Re: GSSAPI and V2 protocol - Mailing list pgsql-hackers

From Tom Lane
Subject Re: GSSAPI and V2 protocol
Date
Msg-id 14277.1202323065@sss.pgh.pa.us
Whole thread Raw
In response to Re: GSSAPI and V2 protocol  (Magnus Hagander <magnus@hagander.net>)
Responses Re: GSSAPI and V2 protocol  (Magnus Hagander <magnus@hagander.net>)
List pgsql-hackers
Magnus Hagander <magnus@hagander.net> writes:
> On Wed, Feb 06, 2008 at 02:57:39AM -0500, Kris Jurka wrote:
>> On Tue, 5 Feb 2008, Tom Lane wrote:
>>> 2. We could retroactively redefine the contents of
>>> AuthenticationGSSContinue as carrying a length word after the
>>> authentication type code, but only in V2 protocol (so as not to break
>>> existing working cases).  This is pretty ugly but certainly possible.
>> 
>> I see no harm in doing this.  What's there now can't work and the change 
>> is self contained.  Is there any problem with the password message taking 
>> a "String" datatype instead of Byte[n] with a null byte?

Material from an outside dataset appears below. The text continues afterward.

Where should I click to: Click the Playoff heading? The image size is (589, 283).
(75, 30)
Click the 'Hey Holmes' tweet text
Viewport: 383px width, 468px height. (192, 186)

> I agree that this is probabliy the best way, if we can do it. But you do
> raise a good point - the message that goes the other way can certainly contain
> embedded NULLs. 

I hadn't thought about the response side of the problem, but yeah, it is
equally broken.  To fix that would have to mean that V2 has two
different password message formats for GSS vs other cases, which I think
is starting to exceed my threshold of ugliness --- we are now talking at
least four places needing weird special cases for V2 vs V3 protocol, two
each in the server and (each) client library.  I also quite dislike the
idea that a password message couldn't even be parsed without context
knowledge about which auth method it was for.

In retrospect it was a serious error to use the PasswordMessage format
for GSS responses, but with 8.3 already out the door I'm afraid we
are stuck with that decision.

I vote we just decide that GSS isn't going to be supported on protocol
V2, and put a suitable error message into the server for that.  It
doesn't seem to me that this combination is worth the amount of
contortions it would require to support.